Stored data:
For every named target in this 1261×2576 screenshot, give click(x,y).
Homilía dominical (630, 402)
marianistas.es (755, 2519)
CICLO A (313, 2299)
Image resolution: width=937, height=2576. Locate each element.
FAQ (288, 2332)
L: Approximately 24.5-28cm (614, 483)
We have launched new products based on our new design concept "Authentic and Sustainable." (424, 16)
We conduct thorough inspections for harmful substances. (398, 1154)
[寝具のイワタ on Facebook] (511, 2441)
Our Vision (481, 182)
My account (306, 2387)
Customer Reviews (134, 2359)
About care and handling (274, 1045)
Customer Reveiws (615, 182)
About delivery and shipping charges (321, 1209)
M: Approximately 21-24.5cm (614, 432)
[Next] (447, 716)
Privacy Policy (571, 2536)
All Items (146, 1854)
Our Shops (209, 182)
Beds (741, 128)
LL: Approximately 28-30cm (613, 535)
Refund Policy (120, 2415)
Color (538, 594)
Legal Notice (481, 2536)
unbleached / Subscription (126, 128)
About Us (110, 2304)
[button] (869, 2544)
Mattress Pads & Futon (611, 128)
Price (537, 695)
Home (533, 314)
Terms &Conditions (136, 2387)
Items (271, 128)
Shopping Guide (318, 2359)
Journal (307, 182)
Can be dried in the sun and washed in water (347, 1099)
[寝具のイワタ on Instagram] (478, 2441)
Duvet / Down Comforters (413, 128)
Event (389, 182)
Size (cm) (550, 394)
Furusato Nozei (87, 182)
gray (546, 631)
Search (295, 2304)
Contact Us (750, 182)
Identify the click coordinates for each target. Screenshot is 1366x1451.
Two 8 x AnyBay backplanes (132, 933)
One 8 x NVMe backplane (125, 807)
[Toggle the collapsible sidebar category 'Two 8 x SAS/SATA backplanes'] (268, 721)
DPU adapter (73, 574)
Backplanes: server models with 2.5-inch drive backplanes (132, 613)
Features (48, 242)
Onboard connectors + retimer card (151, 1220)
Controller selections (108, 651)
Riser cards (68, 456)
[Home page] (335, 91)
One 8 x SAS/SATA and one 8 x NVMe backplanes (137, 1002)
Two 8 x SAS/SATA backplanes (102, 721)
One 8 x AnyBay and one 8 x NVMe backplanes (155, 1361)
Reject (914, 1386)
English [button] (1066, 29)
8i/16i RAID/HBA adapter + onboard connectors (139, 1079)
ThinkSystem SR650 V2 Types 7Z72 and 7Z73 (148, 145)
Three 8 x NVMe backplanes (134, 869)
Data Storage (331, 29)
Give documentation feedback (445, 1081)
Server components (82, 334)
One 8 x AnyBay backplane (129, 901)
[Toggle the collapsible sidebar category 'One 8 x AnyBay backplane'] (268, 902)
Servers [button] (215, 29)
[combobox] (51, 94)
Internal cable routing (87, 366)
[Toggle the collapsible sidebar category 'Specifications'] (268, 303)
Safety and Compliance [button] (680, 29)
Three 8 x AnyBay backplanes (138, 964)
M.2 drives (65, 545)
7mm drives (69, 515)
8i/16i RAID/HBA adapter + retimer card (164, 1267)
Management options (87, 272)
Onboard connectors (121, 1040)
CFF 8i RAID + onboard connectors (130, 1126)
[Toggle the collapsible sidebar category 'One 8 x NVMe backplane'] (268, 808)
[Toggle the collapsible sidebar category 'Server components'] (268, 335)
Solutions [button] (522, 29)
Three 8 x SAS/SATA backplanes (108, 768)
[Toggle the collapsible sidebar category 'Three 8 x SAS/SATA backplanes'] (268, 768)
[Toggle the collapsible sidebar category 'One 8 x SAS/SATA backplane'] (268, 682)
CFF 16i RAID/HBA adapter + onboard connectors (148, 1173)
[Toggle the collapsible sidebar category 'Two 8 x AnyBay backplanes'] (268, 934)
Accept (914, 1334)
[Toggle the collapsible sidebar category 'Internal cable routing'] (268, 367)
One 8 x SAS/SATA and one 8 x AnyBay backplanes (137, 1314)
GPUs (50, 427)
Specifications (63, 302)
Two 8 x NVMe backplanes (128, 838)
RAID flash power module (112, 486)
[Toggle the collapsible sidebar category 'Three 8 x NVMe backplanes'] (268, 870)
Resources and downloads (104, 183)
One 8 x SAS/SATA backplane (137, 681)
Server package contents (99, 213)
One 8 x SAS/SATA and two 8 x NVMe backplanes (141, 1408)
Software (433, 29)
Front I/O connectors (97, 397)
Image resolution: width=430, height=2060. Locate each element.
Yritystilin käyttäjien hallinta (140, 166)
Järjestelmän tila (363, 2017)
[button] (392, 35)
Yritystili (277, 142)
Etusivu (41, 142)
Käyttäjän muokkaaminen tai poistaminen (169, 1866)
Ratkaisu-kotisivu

> [ACTIVITY]: Return, please, the lines of the data from the first through the line containing "Our Shops (209, 182)", both kept, exactly as they stand and nothing more.

> [REPLY TO THE EXERCISE]:
For every named target in this 1261×2576 screenshot, give click(x,y).
Homilía dominical (630, 402)
marianistas.es (755, 2519)
CICLO A (313, 2299)
Image resolution: width=937, height=2576. Locate each element.
FAQ (288, 2332)
L: Approximately 24.5-28cm (614, 483)
We have launched new products based on our new design concept "Authentic and Sustainable." (424, 16)
We conduct thorough inspections for harmful substances. (398, 1154)
[寝具のイワタ on Facebook] (511, 2441)
Our Vision (481, 182)
My account (306, 2387)
Customer Reviews (134, 2359)
About care and handling (274, 1045)
Customer Reveiws (615, 182)
About delivery and shipping charges (321, 1209)
M: Approximately 21-24.5cm (614, 432)
[Next] (447, 716)
Privacy Policy (571, 2536)
All Items (146, 1854)
Our Shops (209, 182)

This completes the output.